Out of the 1,196 companies surveyed by BoB, 700 saw an increase in headcount, 121 remained flat, and 375 experienced a decline, creating a mixed picture at the micro level.
The IT sector, holding nearly 25 percent of the total headcount, and banking, with 22 percent, dominate employment in the corporate sector. Finance, healthcare, and auto sectors follow with a combined 14.5 percent share. As per the report, these eight sectors significantly influence overall employment trends.

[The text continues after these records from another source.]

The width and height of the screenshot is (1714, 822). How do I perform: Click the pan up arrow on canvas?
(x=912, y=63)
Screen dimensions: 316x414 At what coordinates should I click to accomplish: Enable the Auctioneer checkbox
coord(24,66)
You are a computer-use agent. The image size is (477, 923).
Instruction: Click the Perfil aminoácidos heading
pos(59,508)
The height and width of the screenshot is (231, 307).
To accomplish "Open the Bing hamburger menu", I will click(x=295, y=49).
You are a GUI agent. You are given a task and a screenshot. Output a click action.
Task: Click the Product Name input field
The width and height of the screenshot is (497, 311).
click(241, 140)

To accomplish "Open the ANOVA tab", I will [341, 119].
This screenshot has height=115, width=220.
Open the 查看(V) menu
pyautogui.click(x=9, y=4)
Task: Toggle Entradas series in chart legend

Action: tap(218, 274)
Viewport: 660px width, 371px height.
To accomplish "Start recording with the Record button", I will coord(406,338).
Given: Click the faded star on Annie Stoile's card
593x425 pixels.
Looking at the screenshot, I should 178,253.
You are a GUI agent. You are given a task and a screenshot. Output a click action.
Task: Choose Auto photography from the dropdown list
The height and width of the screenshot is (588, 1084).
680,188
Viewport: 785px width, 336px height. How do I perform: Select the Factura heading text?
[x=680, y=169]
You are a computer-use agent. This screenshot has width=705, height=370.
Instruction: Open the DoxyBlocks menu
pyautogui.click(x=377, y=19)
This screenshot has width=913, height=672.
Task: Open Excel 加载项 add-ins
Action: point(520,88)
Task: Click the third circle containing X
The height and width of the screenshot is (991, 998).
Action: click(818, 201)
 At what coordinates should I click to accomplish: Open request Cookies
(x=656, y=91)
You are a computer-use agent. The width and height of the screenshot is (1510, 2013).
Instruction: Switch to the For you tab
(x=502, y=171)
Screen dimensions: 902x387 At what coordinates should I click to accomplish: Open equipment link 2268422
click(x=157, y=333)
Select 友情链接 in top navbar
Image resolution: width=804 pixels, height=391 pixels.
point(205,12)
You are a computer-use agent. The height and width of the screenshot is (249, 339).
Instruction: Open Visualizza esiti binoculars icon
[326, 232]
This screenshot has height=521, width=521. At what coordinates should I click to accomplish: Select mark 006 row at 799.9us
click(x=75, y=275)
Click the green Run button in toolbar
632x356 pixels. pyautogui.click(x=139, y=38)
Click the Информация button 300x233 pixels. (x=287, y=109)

The report highlights a "job destroyers" category, where headcount reductions were notable, particularly in IT and textiles. On the other hand, "job accelerators," including services, steel, and construction, saw double-digit employment growth, driven partly by government incentives in the housing sector.
The BoB report also saw sectors like retail, trading, and finance also contributed significantly to job creation, with finance growing due to the expansion of NBFCs. The "job creators" category, with 4-10 percent growth, includes telecom, plastic products, banks, and FMCG. Meanwhile, "job stabilizers" saw minimal growth, such as chemicals and media, which had a 3 percent increase.
The report notes that the data focuses on employment in India, excluding outsourced staff, which is not reflected in official headcounts.
“Despite an 8.2 percent economic growth in FY24, following strong growth in the previous two years, corporate sales growth slowed. However, profits remained robust, aided by cost savings and rationalization efforts,” the report said.